Do Americans know the term twee? Well, ya oughta. It’s a word that perfectly describes what is to me a really disturbing trend in pop music (and art in general); specifically it’s dumbing down. Or rather, it’s what I like to call the glorification of not growing up.
Now it’s not so much the ‘dumbing down’ of music that’s got me in my current lather. I’ve had most of my life to get used to that form of sadness. No, it’s simply that current flavour is so insidious that makes it so troubling.
See in days of yore, you’d have a group like The Beach Boys or later on Abba who did simplistic, tuneful, carefree songs featuring fresh-faced kids.
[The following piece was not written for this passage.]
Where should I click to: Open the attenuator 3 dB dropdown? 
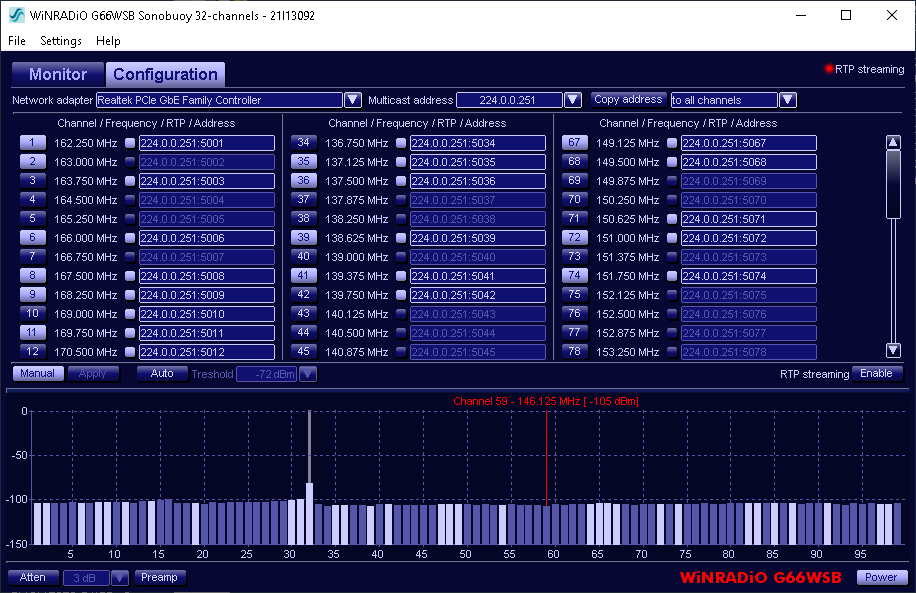coord(120,577)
This was marketing gold. I call it Audio-Wonderbread: Everybody likes it even though it provides all the nutrition for the spirit as the alleged baked good does for the body. But see the thing is, there’s no irony for these groups. They are honest crap. Everyone knows Wonderbread is bad for you, just like everyone knows “Surfer Girl” is fluff. But who cares? They both taste good! In other words, these are true guilty pleasures. And every once in a while? Guilty pleasures a very good thing.
What bothers me about Pomplamoose is that they aren’t representing themselves as guilty pleasures or artifice at all. Quite the contrary, the whole point I think is the ‘genuineness’ of what they are doing. It’s child-like simplicity. It’s honesty and wholesomeness. But not too wholesome, of course. And that’s the problem.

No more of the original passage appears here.